Two thousand ten just may go down as the year that Medicare is finally getting the recognition it deserves. Well, perhaps in a half-perverse way, anyway. The government entitlement program, which has just celebrated 45 years as the godfather of all payers in healthcare, continues to gain ink in an otherwise unrelated news cycle. President Obama appears to be taking credit for saving the program’s solvency singlehandedly, as his vision of healthcare reform would be far less vital without a provision to forming a leaner, meaner CMS.
In his weekly address to the American people, Obama reiterated his commitment to a program that is more “secure” than ever, a “commitment to America’s seniors” — never wavering from that core point. Obama will likely continue that same tenor as he campaigns for (some of the more vulnerable) Democrats in this year’s midterms, highlighting Medicare’s fiscal leanness with such tenacity, that to acknowledge that the country is still mired in a recession flirting with across-the-board double digit unemployment and ever-spiraling jobless claims is completely tangential.
At this stage, it is not clear how this gambit of Obama’s will play out in November, especially when wide swaths of the general population demographic — not just seniors — need the reassurance he continues to express on health reform as generalizable and essential to economic recovery in this country. All the while, the GOP will continue to hold up Obama’s enthusiasm for government’s role in Medicare as reason that 16% of this country’s GDP is one of the prime causes of the current economic disarray.
BC/BS Michigan is asking that state’s insurance regulators to vary the premium amounts on its Medigap supplemental offerings to seniors. It will ask state regulators to allow deeper discounts to low-income seniors while reducing the discounts on premiums for wealthier seniors. Medigap plans are standard insurance supplements to Medicare coverage offered only to beneficiaries with both Part A and B coverage.
Plans offered usually are the same; only the premiums can differ. All Michigan Blue Cross customers for the most popular of its Medigap policies now get a 39 percent discount off monthly premiums. The discount is distributed evenly to all Medigap policyholders, so that everyone pays just over $100.
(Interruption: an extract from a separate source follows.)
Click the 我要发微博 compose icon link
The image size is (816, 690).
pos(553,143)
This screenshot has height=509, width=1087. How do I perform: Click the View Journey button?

It appears that with this move, the Michigan insurance marketplace is one of the first arenas in which states will negotiate with payers in the wake of expected cuts under Medicare Advantage offerings to fund reform over the next decade. | LINK
The Obama administration can take solace in some favorable news to become official later this week, as the annual Medicare and Social Security trustees report detailing the entitlement programs’ fiscal health becomes public. The report says that the budget will realize approximately $8B in savings at the dawn of reform, with a trajectory of almost a half a trillion in overall savings by the end of the 2010s.
Although not considered a particularly incendiary demographic with respect to Obama’s reform goals, the nation’s senior citizens have expressed concern over the solvency of Medicare over the next decade. It is safe to assume that the administration will use this news as a talking point to assuage those fears — in addition to running ads like this as a surrogate method.
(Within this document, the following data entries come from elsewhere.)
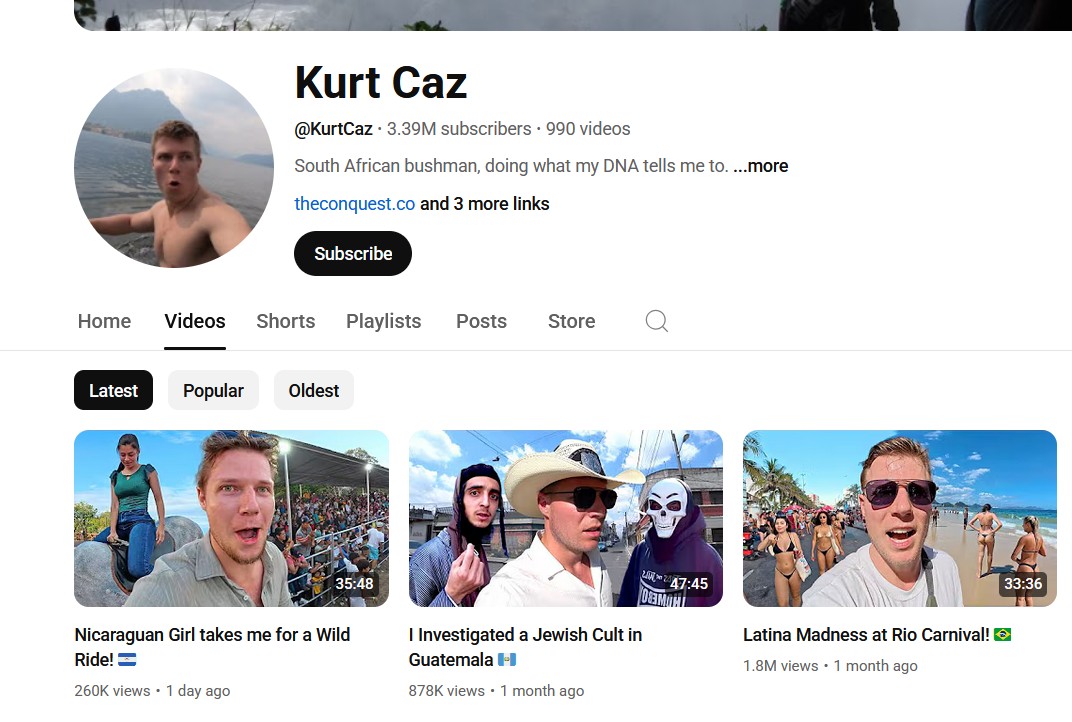
Task: Switch to the Shorts tab
Action: tap(285, 321)
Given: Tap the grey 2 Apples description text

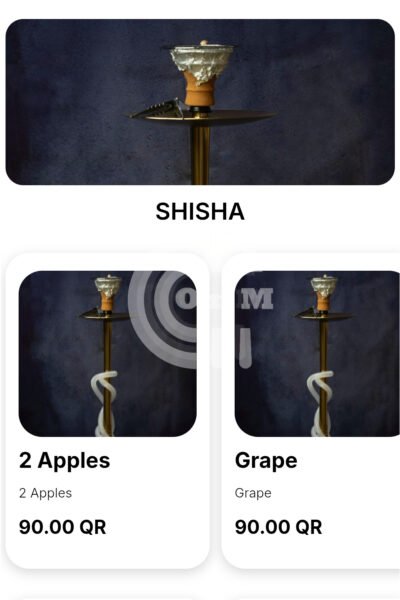Looking at the screenshot, I should point(45,493).
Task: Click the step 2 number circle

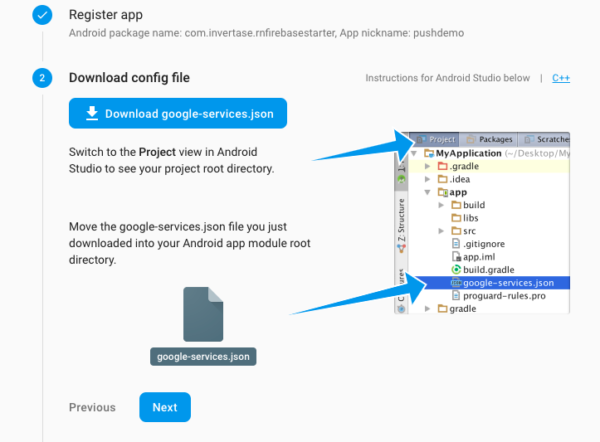Action: coord(42,78)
Critics of the Obama admin’s plan to trim Medicare and Medicaid costs are quick to point out the presumed diversion of those implied savings into subsidies for the uninsured over the next decade — a move, they say, does nothing to retain solvency into the 2020s or save on healthcare costs in the long term. | LINK to report [PDF]
Health care coordination seems to the mechanism by which many healthcare pundits on either side of the the debate agree on how significant waste in spending can be cut. North Carolina’s Medicaid program is utilizing the medical home model as an example of that type of care coordination.
Moving beyond Medicaid FFS and traditional managed care partnerships, the delivery of care in this context identifies the appropriate patient populations based upon services meeting certain primary care needs. Physicians are paid higher reimbursements and a specialized “care-coordination” fee as incentive to continue participation. Community care networks made up of primary care teams in multiple locations serving Medicaid enrollees are headed by physicians and serve as the de facto health plan for those patients.
This model is another example of putting state healthcare spending to practical use, empowering physicians who manage it not only to have a stake in its success but also to remain intimately involved in quality healthcare delivery at the state level. | LINK
Those who expected the state with the first-in-the-nation initiative to cover the health care of all of its citizenry will have to hold their collective breaths a little longer. The plans for an overhaul on how physicians and hospitals are paid for quality delivery are on hold as major parties cannot come to an agreement on how this metric should be implemented. Perhaps the thought of examining Massachusetts’ negotiated payment system as a relatively straightforward exercise in healthcare economics was a bit shortsighted.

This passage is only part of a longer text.